BHUBANESWAR: Failing to elicit any response from the Nepal government, Jagannath authorities in Puri are struggling to keep the supply of
kasturi (obtained from a certain breed of deer) required for ****mukh shringar**** of the holy trinity of Jagannath, Subhadra and Balabhadra at the 12th century shrine.
Traditionally, Nepal's royal family, which still enjoys special privileges at the temple, would send kasturi to Puri.

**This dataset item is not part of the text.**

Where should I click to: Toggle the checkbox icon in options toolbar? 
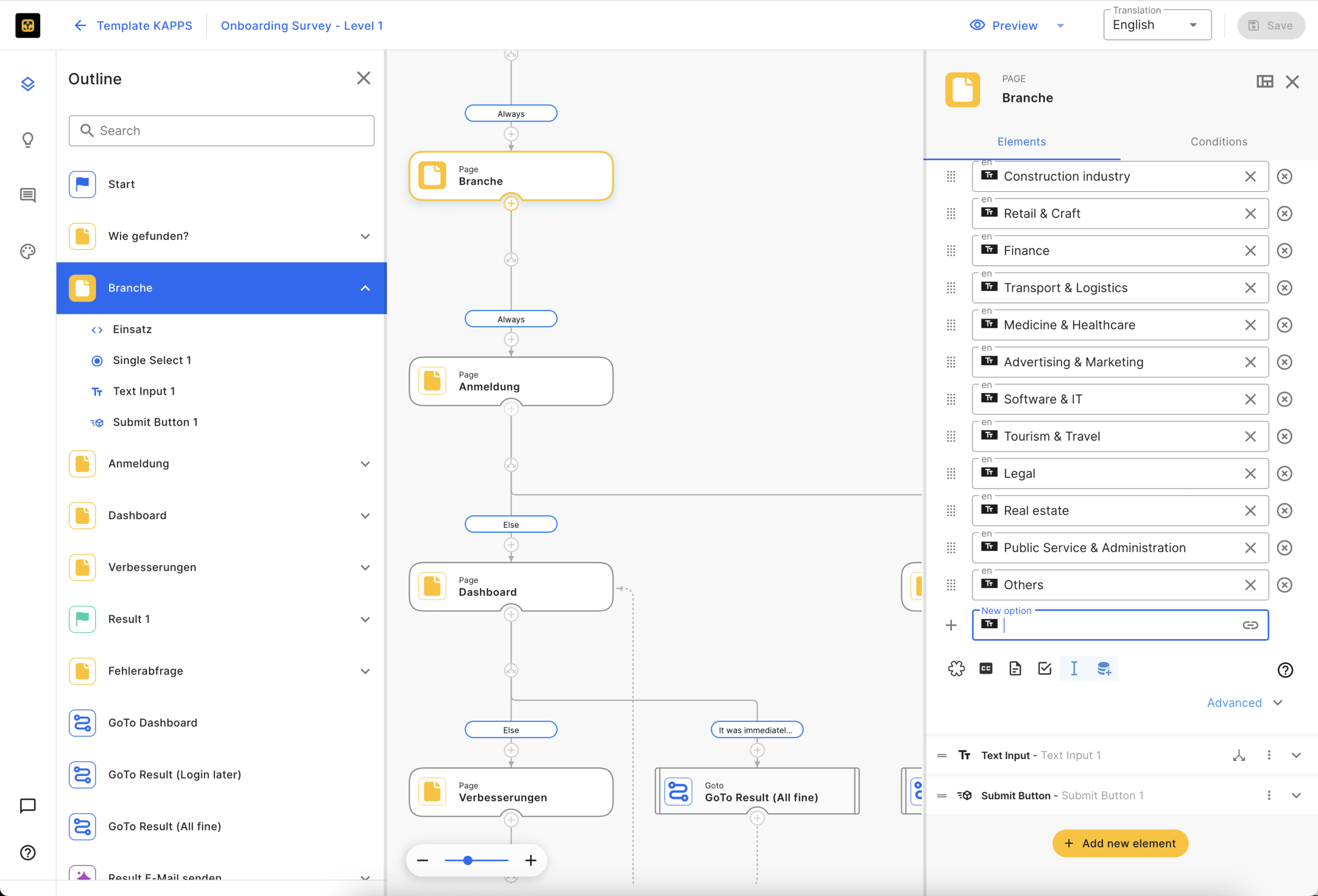pyautogui.click(x=1044, y=669)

Since the fall of monarchy in the Himalayan nation, Nepal's new rulers have not responded to the temple's request for regular supply Kasturi, especially during the Ratha Yatra.
Kasturi, according to temple insiders, is extracted from the navel of a certain breed of deer found in Nepal and is used for different rituals including mukha singar (facials) of the temple's presiding deities during the annual Rath Yatra.
Temple sources said about five grams of kasturi powder is mixed with different herbs to make a paste before the same is applied on the faces and bodies of the deities, who "fall ill" every summer before the Rath Yatra.
With the big festival just a week away, shortage of Kasturi has become a source of worry and anxiety for the temple authorities.
"We have written to Nepal's consul general in Kolkata many times, but have yet to get any response," said a temple official.
Puri Shankaracharya Swami Nischalananda Saraswati said chief minister Naveen Patnaik must ask Prime Minister Manmohan Singh to take up the matter with Nepal. "The Gajapati Maharaja of Puri should also talk to the king of Nepal and tell him the latter's rights at Puri temple are protected, so he should take an initiative to ensure that the Puri shrine gets Kasturi from Nepal. Nepal should respect the tradition not only because it is our neighbour, but also for a variety of reasons," he said.